The possibility that Apple will split the App Store to prevent ``sideloading'', which is installing apps from other than the App Store on the iPhone, has emerged

Apple does not allow users to install apps from sources other than the App Store, and the EU and Japan are demanding corrections as it may be ``losing market competitiveness.'' In the EU, the Digital Markets Act (DMA) is expected to soon force sideloading permissions, and it appears that Apple may be preparing to split its App Store in order to comply with the legislation. I did.

App Store to Be 'Split in Two' Ahead of EU iPhone Sideloading Deadline - MacRumors

Apple will reportedly launch a separate App Store in EU to allow sideloading

According to Mark Garman of Bloomberg, who is familiar with Apple-related information, Apple plans to separate the EU App Store from other regions in order to comply with EU requirements and make adjustments to comply with legal requirements.

Garman predicted that this would result in the creation of an App Store for the EU and an App Store for other regions.

The Digital Markets Act requires Apple to allow iOS apps to be distributed outside of the App Store and to allow the use of third-party payment platforms for in-app purchases, among other things.

Apple has not allowed sideloading until now, explaining that ``installing apps from sources other than the App Store is dangerous for users,'' and if it were to be allowed, malicious ransomware could be used by users. They complained that there was a risk that iOS could be compromised, allowing children to infiltrate their devices and allow children to bypass parental controls, leading to a decline in iOS security.

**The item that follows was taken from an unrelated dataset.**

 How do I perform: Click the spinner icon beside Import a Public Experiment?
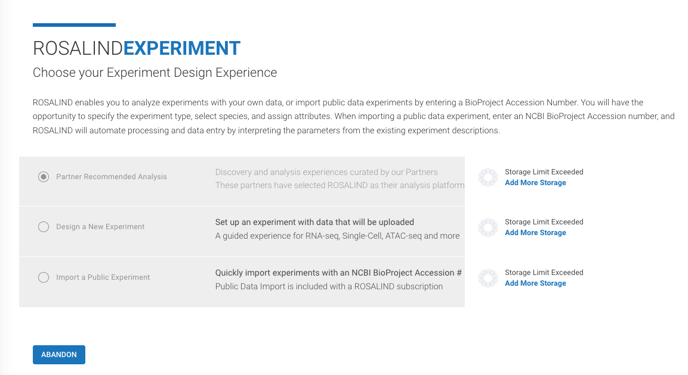pyautogui.click(x=488, y=278)
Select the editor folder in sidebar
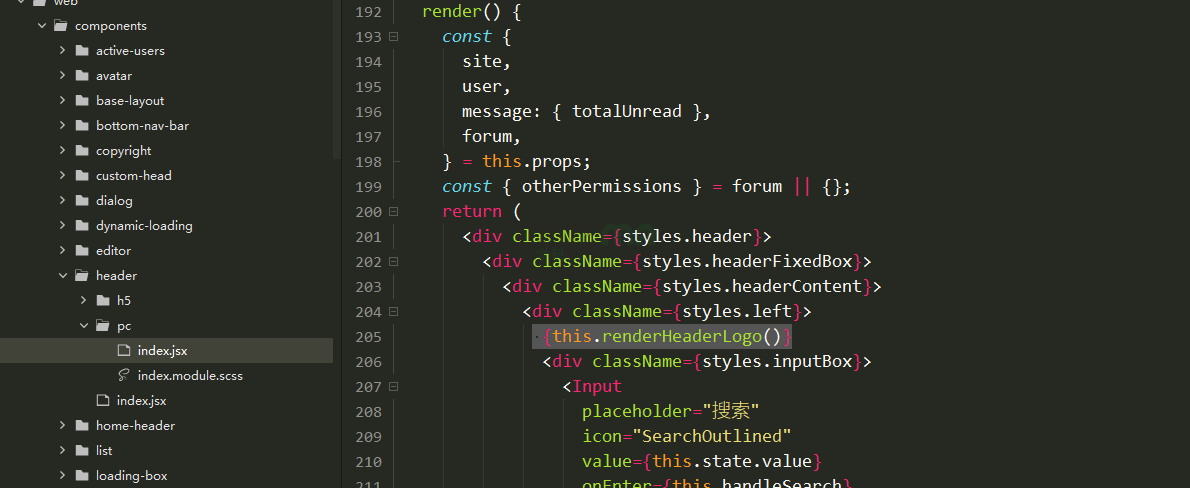The height and width of the screenshot is (488, 1190). click(x=113, y=251)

Apple releases a report stating that it is ``for user safety'' to prevent apps from being available outside of the App Store - GIGAZINE

Regarding in-store fees, it has been a problem for some time that Apple has been imposing a 30% fee on payments within the App Store. When Epic Games introduced its own payment system to avoid fees, it was kicked out by Apple, and Epic Games, who was dissatisfied with this, filed a lawsuit against Apple. They claim that collecting fees and not allowing their own payment system violates antitrust laws, etc., and accepts Epic Games' argument only in that it is illegal to not allow their own payment system. The verdict has been handed down.

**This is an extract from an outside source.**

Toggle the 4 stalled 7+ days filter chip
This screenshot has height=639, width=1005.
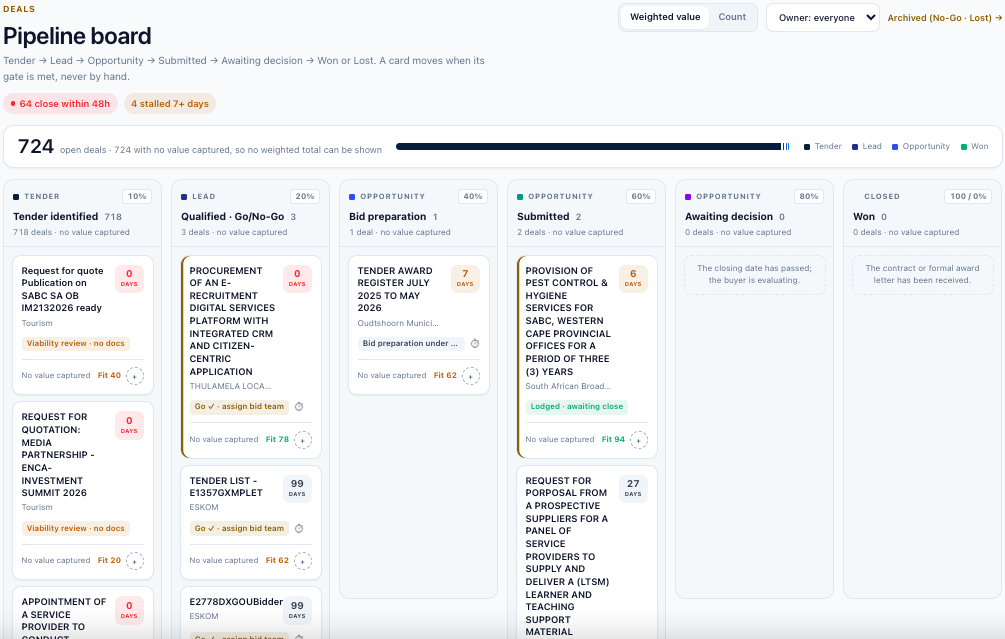[170, 104]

Apple vs. Epic Games appellate court rules that ``links to external payment systems cannot be prohibited on the App Store'', but Apple wins in most cases - GIGAZINE

After that, the EU implemented the Digital Market Law. Apple must comply with this law by March 7, 2024. In January 2024, Apple CEO Tim Cook and EU Antimonopoly Commissioner Margrethe Vestager met, and during this meeting, the EU side reminded them about allowing sideloading, and if they do not comply, they will face legal sanctions. He reportedly warned that it could happen.